Davy asks staff to identify past advice where clients may have had a reason to complain

Interim chief executive urges staff to ‘reflect’ and come forward

Bernard Byrne, who took over as Davy interim chief executive last week

Embattled stockbroking firm Davy has asked its staff to come forward if they know of other situations in the past where clients may have had reason to complain about its advice as it tries to negotiate the devastating fallout from its €4.1 million fine over senior executives secretly being on both sides of a bond deal.

Bernard Byrne, who took over as interim chief executive last week after the departure of his predecessor Brian McKiernan in the fallout, on Saturday evening wrote to the firm’s staff asking for their help in identifying “anything that has happened in the past”.

He suggested the firm would this week begin to strengthen its systems for handling complaints, and he asked staff to “reflect” on past situations and come forward with specific instances where there may be an issue to be examined.

“Discuss it with your manager and the complaints team and please do let us know of anything that has happened in the past that we should look at differently. We have an important duty to our clients to be fair, and we have one chance to reset the agenda,” he said.

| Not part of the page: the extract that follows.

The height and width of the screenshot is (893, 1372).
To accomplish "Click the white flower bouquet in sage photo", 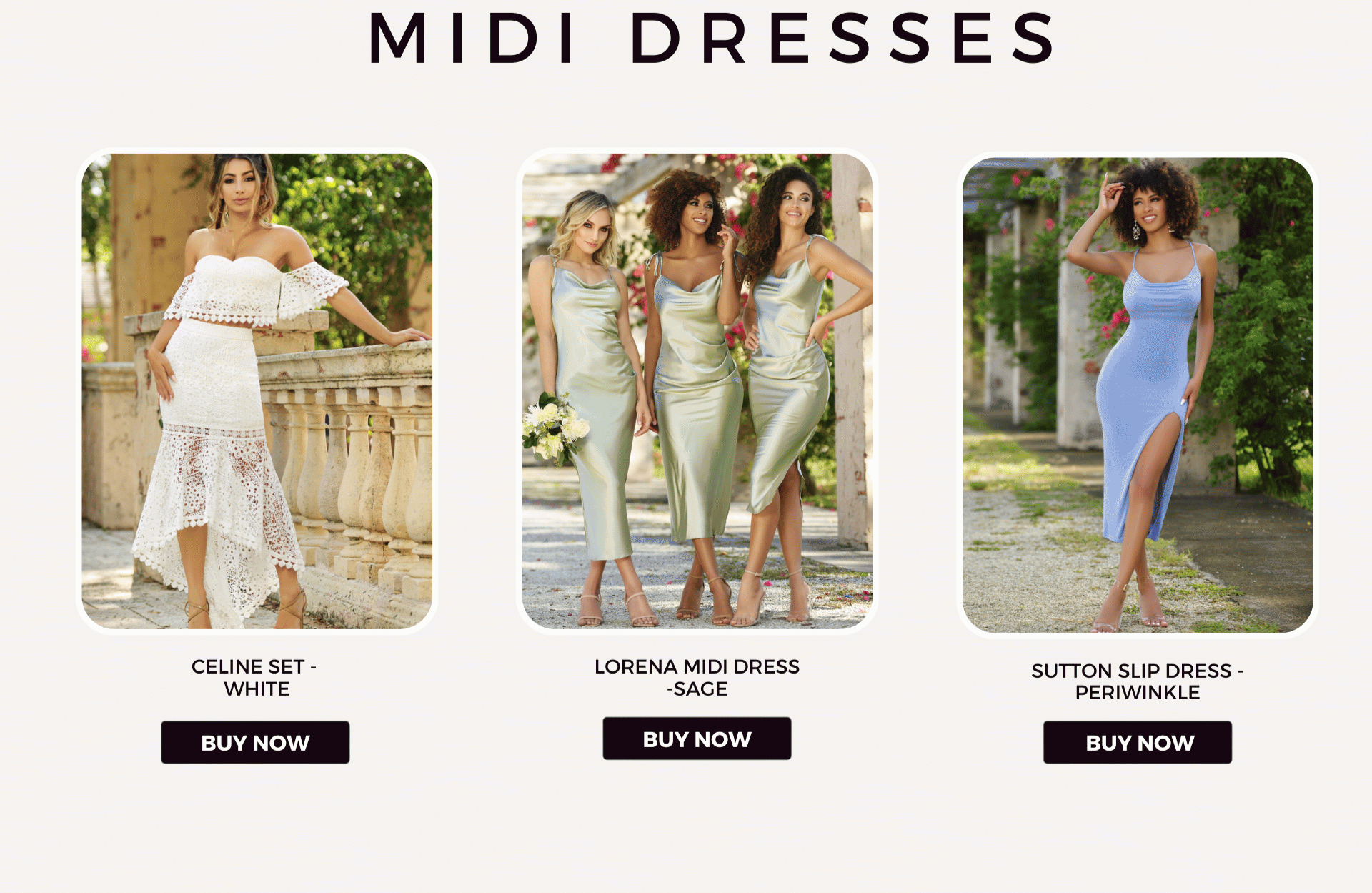I will [555, 429].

In his missive Mr Byrne promised to beef up Davy’s complaints department and put new processes and resources in place. He stressed that losses for clients can happen with investments but it would seek to make sure its policies in such situations are “fair, sensible and client-centred”.

“From Monday I want us to adopt a more positive and engaging tone on all of these issues where possible. The position that Davy has taken on many historic issues will often be absolutely correct, but we should be open to thinking about things differently.”

Mr Byrne said he had been asked “tough” questions by many of its large corporate clients in discussions he had with them last week. He said he wanted clients to “understand the level of our regret at what has happened…We will begin to get past this phase when our actions have earned back the trust we rely on.”


Davy has been in turmoil since the Central Bank announced its fine earlier this month. It related to a case where 16 Davy staff, including Mr McKiernan and its former deputy chairman Kyran McLaughlin, secretly bought at a knockdown price an Anglo Irish Bank bond that the firm was retained to sell for Northern Ireland property developer Patrick Kearney.

He was not told by Davy that it had sold the bond on his behalf to its own senior staff, who wanted to make a profit.

In the wake of the scandal several large Irish-listed companies have begun to review their use of Davy as a corporate broker.

Former chief executive Tony Garry, who was one of the Davy 16, also stepped down from the board of the Mater hospital in recent days. None of the 16 who were involved in the deal are involved with the firm any longer, it says.